Sunday, May 25, 2014
These three maps showed up last week as well, and make a nice set with the North American ones a few days before. These show the most spoken foreign languages in Europe, followed by the second most, then third most.
The first one is not that surprising. Most countries opt for English, English countries have something else (French and Irish for example), and the Baltic countries have a lot of Russian. Czech and Croatian for Slovakia and Slovenia are also no surprise.

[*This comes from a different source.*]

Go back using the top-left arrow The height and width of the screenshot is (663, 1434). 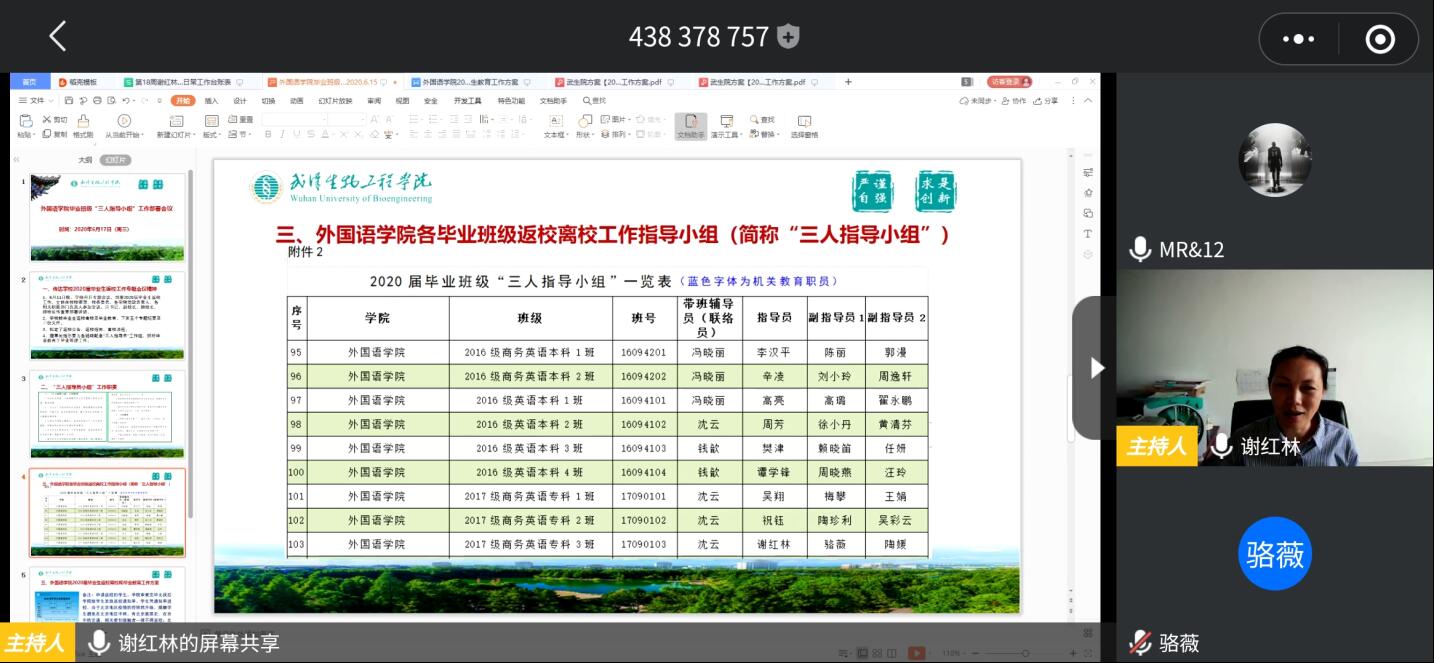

Things start to get interesting in this second map. English is the second most spoken second language in the UK. You'll see this in countries with a large immigrant population. Czech Republic's Slovak is interesting because for them Slovak comes after English while in Slovakia Czech comes before it. German is still fairly strong in nearby countries, French is of course popular here and there, and lots of Bulgarians speak Russian.
And now for the third map. Some of the countries that had French in the previous one now have German, Portugal interestingly is now finally getting around to Spanish (French came before it), Latvia's Latvian comes from the large Russian population there, Italian finally shows up somewhere (edit: wait, there it is in tiny Malta in the previous image). It looks like this is the point where people in countries with a very similar yet maybe not so useful sister tongue finally decide to learn it: see Finnish in Estonia, Spanish in Portugal, Swedish in Denmark, Spanish in Italy, Italian in Romania.